If you have any other questions feel free to ask.

hello em dont let the forms get the better of you, you and your son are intitled to the help from dla if your struggling on how to fill the form in ring your local citizens advice they will fill the form in with you and they do this daily so its easy for them it wont take them long and they will put in the words they look for. my son has right sided hemi affecting both his arm and leg he gets physio, ot and wears a glove ( cant think of the name of it ) its fantastic for opening of the hand stops the constant fist grip finer movements still very poor but i have seen inprovement if your soon is affected in the hand you want to have a word with your physiotherapist about trying it out. my son has had 3 different splints but to be honest i find his walking pattern is worse and he complains about it so he dont wear it much and in his case its not made his leg any worse for not wearing it. my son has mood swings which is mainly through frustration if he is trying to do something and cant succeed he will throw it in temper. everything our children do is a challenge and they have to work extra hard to be successful. can i ask was your son born with hemi? i had never heard of the condition till my boy got it but its not rare i have heard of so many children born with the condition.

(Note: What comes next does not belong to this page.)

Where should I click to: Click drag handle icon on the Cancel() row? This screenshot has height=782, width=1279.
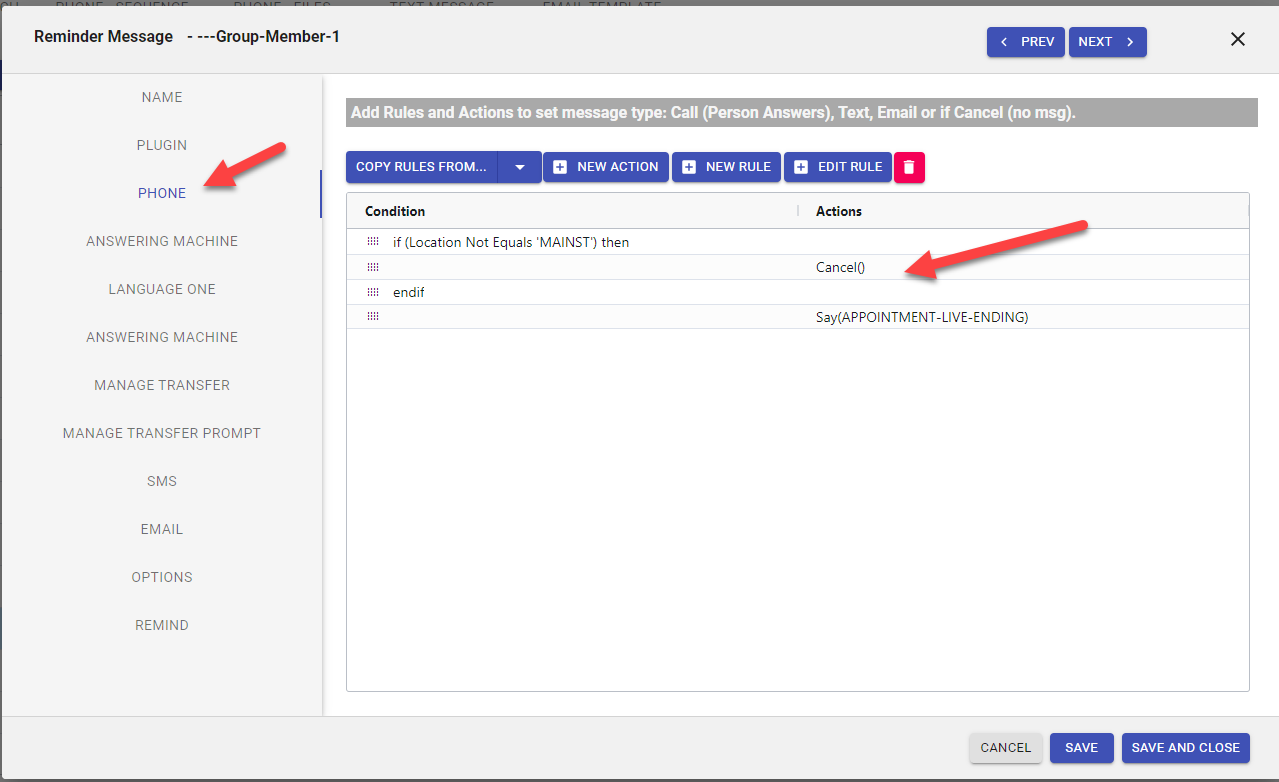tap(373, 267)
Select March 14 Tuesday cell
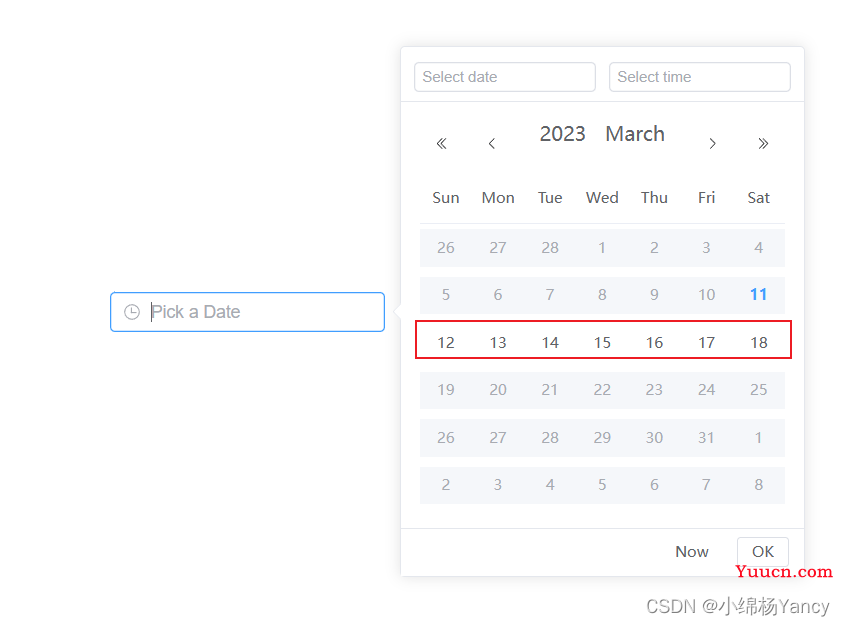This screenshot has width=845, height=626. click(550, 343)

sorry all, was in a foul mood yesterday and just could not be bothered
katie
my son had a stroke when i was 27 weeks pregnant with him, so he was born with left sided hemi...
he is doing better than everyone said he would...
my physio is not very good tbh, we had an appointment with her and paedtrician yesterday as i want him reffered back to the upper limbs clinic at another hospital as he used to go there for them to look at his hand again but they were reluctant to do this
they said his hand will only get stronger if he uses it more

re the spling my son HATES it with a vengance and refses to wear it at times, he is now showing more tightness in his leg ,he wil be fitted for his 6th splint in a coupe of weeks and he is going to have to wear it !!!
his left leg was a couple of inches shorter than the right a while ago but he had his left shoe raised slightly so his leg caught up at this time he wasnt wearing the splintjust the raised boots, so there was 6month off the splint at one point.
i have also noticed his left arm is slightly thinner than his right arm, i mentioned this yesterday and they said he needs to use his left side more easier said then done...

skewiff i googled scotson echnique as i have never heard of it before it looks interesting, is it expensive? is it only for prem babys?

iv decided i am going to give the form 1 last shot !!! i know that you great people will help me along the way

Scotson technique is for any one with any kind of brain injury.

It is expensive, but only as expensive as any of the other therapies ie brainwave, bobath etc

There are charities that help pay for it and we are lucky to be helped by one of them. So I would look into it. I'd worry more about the time involved. Its recommended that you do 1.5 to 2 hours of therapy a day.

I'm certain its helped our son. But its always so difficult to know what would have happened if you hadn't been doing all the hours of work. So, of course, I'd never be able to say for sure.